I pray to God that Carl's mother and father and little brother
never develop clinical AIDS. I pray to God that they will never
be stretched on the rack that Carl has lived on--body and soul--
for his entire life. I pray that Carl's little brother will never
be so acutely sick or chronically ill that he will ask: "Have I
died already or am I still alive?" I pray that the hatred and
shame that society would like to use as a battering rod against
Carl's mother and other women like her might turn to compassion
and a thorough analysis of the factors that have led so many to
such depths of despair and need for escape that drugs looked like
a way out. I hope that the platitudes, the self-righteousness and
the religious indignation hurled against women who have sex for
money, women who are drug users or who have sex with drug users
will cease. Responses of indignation and self-righteousness are
not preventing the perinatal transmission of HIV. Rather, they
continue to reinforce assaults against, and disdain for, women
who are in trouble and who are at risk of terrible mental,
physical and spiritual brutality. HIV infection and AIDS are
brutal enough. Ask any child, youth or adult. Ask any mother or
father.
I love Carl. I'll love him to the day he dies.
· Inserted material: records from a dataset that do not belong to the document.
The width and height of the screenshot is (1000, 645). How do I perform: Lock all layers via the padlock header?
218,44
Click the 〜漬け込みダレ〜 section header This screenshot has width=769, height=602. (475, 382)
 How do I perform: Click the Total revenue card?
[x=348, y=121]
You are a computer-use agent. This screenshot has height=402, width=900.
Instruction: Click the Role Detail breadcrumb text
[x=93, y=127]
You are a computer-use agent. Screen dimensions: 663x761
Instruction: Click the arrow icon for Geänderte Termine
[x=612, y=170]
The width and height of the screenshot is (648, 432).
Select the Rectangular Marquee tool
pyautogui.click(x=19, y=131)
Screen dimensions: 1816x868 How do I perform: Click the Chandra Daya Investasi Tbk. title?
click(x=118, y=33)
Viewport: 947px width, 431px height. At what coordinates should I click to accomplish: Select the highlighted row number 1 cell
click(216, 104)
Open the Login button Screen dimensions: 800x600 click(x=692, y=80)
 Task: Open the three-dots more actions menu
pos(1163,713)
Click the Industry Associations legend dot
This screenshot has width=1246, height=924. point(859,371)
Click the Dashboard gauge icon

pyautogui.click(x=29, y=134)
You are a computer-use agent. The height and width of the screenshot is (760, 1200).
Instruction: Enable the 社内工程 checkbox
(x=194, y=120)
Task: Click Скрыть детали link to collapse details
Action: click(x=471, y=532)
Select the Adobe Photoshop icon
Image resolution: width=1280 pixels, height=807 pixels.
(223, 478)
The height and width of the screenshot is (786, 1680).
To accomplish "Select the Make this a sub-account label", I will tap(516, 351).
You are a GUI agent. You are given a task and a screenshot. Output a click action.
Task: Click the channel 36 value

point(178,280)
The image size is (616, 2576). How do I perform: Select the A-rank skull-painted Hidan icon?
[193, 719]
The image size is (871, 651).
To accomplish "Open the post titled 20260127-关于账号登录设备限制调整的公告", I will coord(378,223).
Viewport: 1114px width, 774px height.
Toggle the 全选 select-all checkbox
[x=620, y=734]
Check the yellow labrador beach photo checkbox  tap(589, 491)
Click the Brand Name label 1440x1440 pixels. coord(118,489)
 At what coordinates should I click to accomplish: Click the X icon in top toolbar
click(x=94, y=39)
And after he dies,
I'll love him until the day I die.
In the worship resource which Health and Welfare Ministries
dedicated to Bishop Mutti and his family in
remembrance of their sons--Tim and Fred--who died from the
complications of AIDS, the following was said about the faces
AIDS wears.
The face that AIDS wears is always the face of a person who
is created and loved by God. The face that AIDS wears is
always the face of a person who is someone's mother of
father, son or daughter, brother or sister, husband or wife,
lover, loved one or best friend. The face that AIDS wears is
always the face of a person who is the most important person
in someone else's life.
Sometimes the face that AIDS wears is all of these faces
captured in the portrait of one family.
Every time I look at Carl I am reminded that the body of Christ
has AIDS. With every setback he endures I know that the body of
Christ is being touched and torn and tortured. As persons across
the church reach out in loving ministry to the crisis in their
midst, I know that Christ lives and that the church can be a
place of openness where pain finds Christ's mercy and the love
and companionship of all who bear his precious name.
It is from within the body of Christ that we can find the
empowerment necessary to work unceasingly for an end to the AIDS
crisis which engulfs the world and those we love.